▸ **Written problem**:
Put every line of the records below into a Markdown table with the columns "Row" and "Record," numbering each row and leaving out blank lines.

▸ **Provided information**:
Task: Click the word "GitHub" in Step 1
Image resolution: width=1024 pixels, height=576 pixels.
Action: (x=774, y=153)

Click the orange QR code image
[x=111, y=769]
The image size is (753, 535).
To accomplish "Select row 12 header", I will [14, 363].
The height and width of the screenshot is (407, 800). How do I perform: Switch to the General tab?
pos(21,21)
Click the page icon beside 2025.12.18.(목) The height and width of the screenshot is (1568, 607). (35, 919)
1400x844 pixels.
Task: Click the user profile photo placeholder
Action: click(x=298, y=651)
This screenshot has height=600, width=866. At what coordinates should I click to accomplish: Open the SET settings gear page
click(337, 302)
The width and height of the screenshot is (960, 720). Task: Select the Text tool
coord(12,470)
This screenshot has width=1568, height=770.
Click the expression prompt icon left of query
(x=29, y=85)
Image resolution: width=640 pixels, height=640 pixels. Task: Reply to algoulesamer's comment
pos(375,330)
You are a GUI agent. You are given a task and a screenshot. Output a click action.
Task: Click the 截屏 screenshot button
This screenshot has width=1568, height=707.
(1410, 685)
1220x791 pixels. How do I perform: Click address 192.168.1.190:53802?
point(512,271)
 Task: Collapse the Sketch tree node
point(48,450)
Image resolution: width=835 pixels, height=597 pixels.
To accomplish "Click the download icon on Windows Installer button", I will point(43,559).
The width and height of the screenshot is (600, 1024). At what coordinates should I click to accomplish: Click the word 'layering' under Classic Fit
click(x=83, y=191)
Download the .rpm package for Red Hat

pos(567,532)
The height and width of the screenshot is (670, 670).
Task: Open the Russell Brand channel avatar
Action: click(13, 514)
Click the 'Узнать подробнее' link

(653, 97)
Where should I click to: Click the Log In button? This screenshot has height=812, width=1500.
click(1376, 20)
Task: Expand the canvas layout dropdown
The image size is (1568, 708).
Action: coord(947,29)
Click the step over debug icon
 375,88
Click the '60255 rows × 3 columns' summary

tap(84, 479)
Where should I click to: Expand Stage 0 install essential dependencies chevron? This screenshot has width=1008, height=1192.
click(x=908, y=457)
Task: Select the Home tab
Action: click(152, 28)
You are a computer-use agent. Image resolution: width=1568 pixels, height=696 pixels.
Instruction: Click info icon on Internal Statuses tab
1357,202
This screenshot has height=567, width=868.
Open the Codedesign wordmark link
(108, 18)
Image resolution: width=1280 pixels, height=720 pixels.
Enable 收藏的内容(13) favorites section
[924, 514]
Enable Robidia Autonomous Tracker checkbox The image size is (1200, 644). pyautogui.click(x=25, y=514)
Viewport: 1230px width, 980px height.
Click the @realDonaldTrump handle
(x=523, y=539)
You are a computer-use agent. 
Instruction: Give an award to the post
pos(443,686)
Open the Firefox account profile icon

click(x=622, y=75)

▸ **Task answer**:
| Row | Record |
|---|---|
| 1 | Task: Click the word "GitHub" in Step 1 |
| 2 | Image resolution: width=1024 pixels, height=576 pixels. |
| 3 | Action: (x=774, y=153) |
| 4 | Click the orange QR code image |
| 5 | [x=111, y=769] |
| 6 | The image size is (753, 535). |
| 7 | To accomplish "Select row 12 header", I will [14, 363]. |
| 8 | The height and width of the screenshot is (407, 800). How do I perform: Switch to the General tab? |
| 9 | pos(21,21) |
| 10 | Click the page icon beside 2025.12.18.(목) The height and width of the screenshot is (1568, 607). (35, 919) |
| 11 | 1400x844 pixels. |
| 12 | Task: Click the user profile photo placeholder |
| 13 | Action: click(x=298, y=651) |
| 14 | This screenshot has height=600, width=866. At what coordinates should I click to accomplish: Open the SET settings gear page |
| 15 | click(337, 302) |
| 16 | The width and height of the screenshot is (960, 720). Task: Select the Text tool |
| 17 | coord(12,470) |
| 18 | This screenshot has width=1568, height=770. |
| 19 | Click the expression prompt icon left of query |
| 20 | (x=29, y=85) |
| 21 | Image resolution: width=640 pixels, height=640 pixels. Task: Reply to algoulesamer's comment |
| 22 | pos(375,330) |
| 23 | You are a GUI agent. You are given a task and a screenshot. Output a click action. |
| 24 | Task: Click the 截屏 screenshot button |
| 25 | This screenshot has width=1568, height=707. |
| 26 | (1410, 685) |
| 27 | 1220x791 pixels. How do I perform: Click address 192.168.1.190:53802? |
| 28 | point(512,271) |
| 29 |  Task: Collapse the Sketch tree node |
| 30 | point(48,450) |
| 31 | Image resolution: width=835 pixels, height=597 pixels. |
| 32 | To accomplish "Click the download icon on Windows Installer button", I will point(43,559). |
| 33 | The width and height of the screenshot is (600, 1024). At what coordinates should I click to accomplish: Click the word 'layering' under Classic Fit |
| 34 | click(x=83, y=191) |
| 35 | Download the .rpm package for Red Hat |
| 36 | pos(567,532) |
| 37 | The height and width of the screenshot is (670, 670). |
| 38 | Task: Open the Russell Brand channel avatar |
| 39 | Action: click(13, 514) |
| 40 | Click the 'Узнать подробнее' link |
| 41 | (653, 97) |
| 42 | Where should I click to: Click the Log In button? This screenshot has height=812, width=1500. |
| 43 | click(1376, 20) |
| 44 | Task: Expand the canvas layout dropdown |
| 45 | The image size is (1568, 708). |
| 46 | Action: coord(947,29) |
| 47 | Click the step over debug icon |
| 48 |  375,88 |
| 49 | Click the '60255 rows × 3 columns' summary |
| 50 | tap(84, 479) |
| 51 | Where should I click to: Expand Stage 0 install essential dependencies chevron? This screenshot has width=1008, height=1192. |
| 52 | click(x=908, y=457) |
| 53 | Task: Select the Home tab |
| 54 | Action: click(152, 28) |
| 55 | You are a computer-use agent. Image resolution: width=1568 pixels, height=696 pixels. |
| 56 | Instruction: Click info icon on Internal Statuses tab |
| 57 | 1357,202 |
| 58 | This screenshot has height=567, width=868. |
| 59 | Open the Codedesign wordmark link |
| 60 | (108, 18) |
| 61 | Image resolution: width=1280 pixels, height=720 pixels. |
| 62 | Enable 收藏的内容(13) favorites section |
| 63 | [924, 514] |
| 64 | Enable Robidia Autonomous Tracker checkbox The image size is (1200, 644). pyautogui.click(x=25, y=514) |
| 65 | Viewport: 1230px width, 980px height. |
| 66 | Click the @realDonaldTrump handle |
| 67 | (x=523, y=539) |
| 68 | You are a computer-use agent.  |
| 69 | Instruction: Give an award to the post |
| 70 | pos(443,686) |
| 71 | Open the Firefox account profile icon |
| 72 | click(x=622, y=75) |